Higher admission WBC predicts favorable methylprednisolone effect after thrombectomy
This study represents a secondary analysis of a randomized, placebo-controlled trial involving 1201 patients. The population consisted of individuals with anterior-circulation large-vessel occlusion stroke who achieved successful reperfusion after thrombectomy. The setting location was not reported. The primary investigation focused on the relationship between admission white blood cell counts and the estimated treatment effects of adjunctive methylprednisolone compared with placebo. The follow-up period extended for 90 days. The study design allowed for the assessment of how baseline inflammatory markers might modify the response to corticosteroid therapy in this specific stroke cohort.

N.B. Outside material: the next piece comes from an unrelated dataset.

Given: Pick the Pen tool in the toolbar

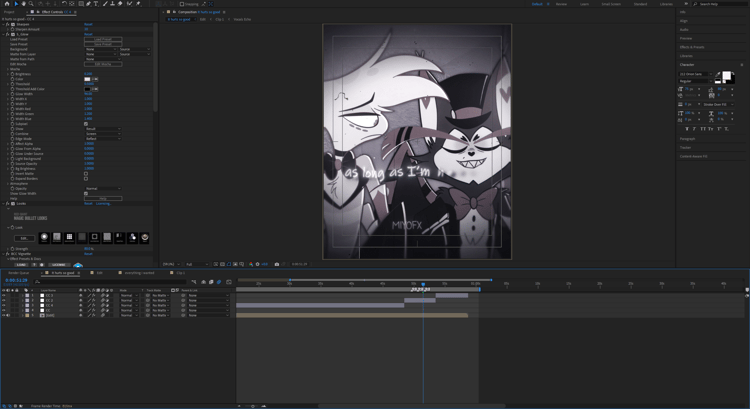Looking at the screenshot, I should point(88,4).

The intervention involved the administration of adjunctive methylprednisolone. The comparator group received placebo. Specific dosing protocols for the methylprednisolone were not detailed in the provided data. The primary outcome measured was the 90-day modified Rankin Scale (mRS 0-6). This scale assesses disability levels ranging from no symptoms to death. Secondary outcomes included mRS 0-3, mRS 0-4, early NIHSS, mortality, symptomatic intracranial hemorrhage (sICH), any intracranial hemorrhage, pneumonia, and gastrointestinal bleeding.

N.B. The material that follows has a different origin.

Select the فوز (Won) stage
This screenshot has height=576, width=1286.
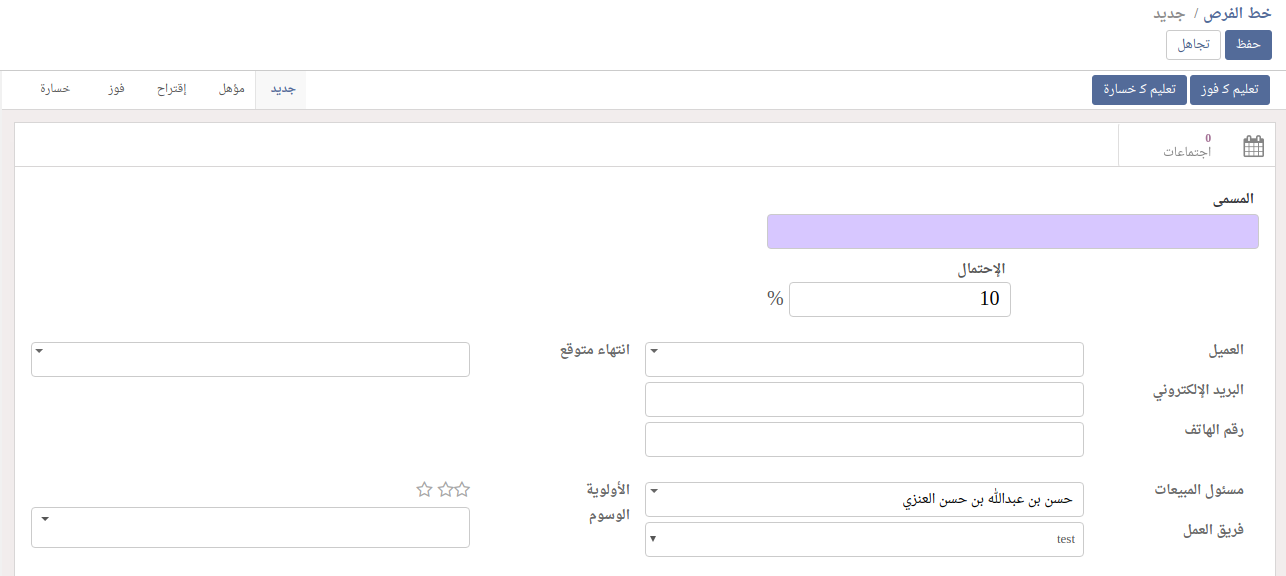(117, 90)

Analysis of the 90-day ordinal mRS distribution revealed that results were more favorable in patients with WBC greater than or equal to 10 times 10 to the power of 6 per liter. The adjusted common odds ratio for this favorable outcome was 1.59. The 95% confidence interval for this effect size ranged from 1.11 to 2.28. The p-value for this association was not explicitly reported as a single number in the primary outcome section, but the direction was noted as favorable. Mortality was lower in patients with WBC greater than or equal to 10 times 10 to the power of 6 per liter. The adjusted odds ratio for mortality was 0.60. The 95% confidence interval for this mortality reduction ranged from 0.37 to 0.96. Pneumonia rates were also lower in this high WBC group. The adjusted odds ratio for pneumonia was 0.61. The 95% confidence interval for pneumonia ranged from 0.40 to 0.93.

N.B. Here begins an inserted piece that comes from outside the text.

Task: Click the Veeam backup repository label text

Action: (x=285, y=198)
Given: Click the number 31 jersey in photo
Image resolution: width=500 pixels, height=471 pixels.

A treatment by WBC interaction was assessed to determine if the effect of methylprednisolone differed by baseline WBC level. This interaction showed nominal statistical significance with a p-value of 0.04. The direction of this interaction was not reported in the provided data. Safety and tolerability findings indicated that there was no apparent increase in hemorrhage or gastrointestinal bleeding. Specific adverse event rates, serious adverse event counts, and discontinuation numbers were not reported in the source data. The study did not report specific rates for symptomatic intracranial hemorrhage or any intracranial hemorrhage as absolute numbers, only as secondary outcomes.
These results compare to prior landmark studies by suggesting that inflammatory markers may predict response to adjunctive therapy. However, the study is a post hoc secondary analysis, which warrants prospective validation. The practice relevance indicates that higher admission WBC was associated with more favorable estimated treatment effects from adjunctive methylprednisolone after thrombectomy. This association must be interpreted with caution because the study design does not establish causality. The distinction between surrogate markers and clinical outcomes remains important in this context.
Key methodological limitations include the post hoc nature of the analysis and the lack of prospective validation. Potential biases inherent in secondary analyses were not fully detailed. The study did not report funding sources or conflicts of interest. Questions remain unanswered regarding the optimal WBC threshold for treatment selection and the long-term implications of this association. The evidence is observational in nature regarding the WBC interaction, so causal language is avoided. Clinicians should consider these findings as hypothesis-generating rather than definitive proof of efficacy modification.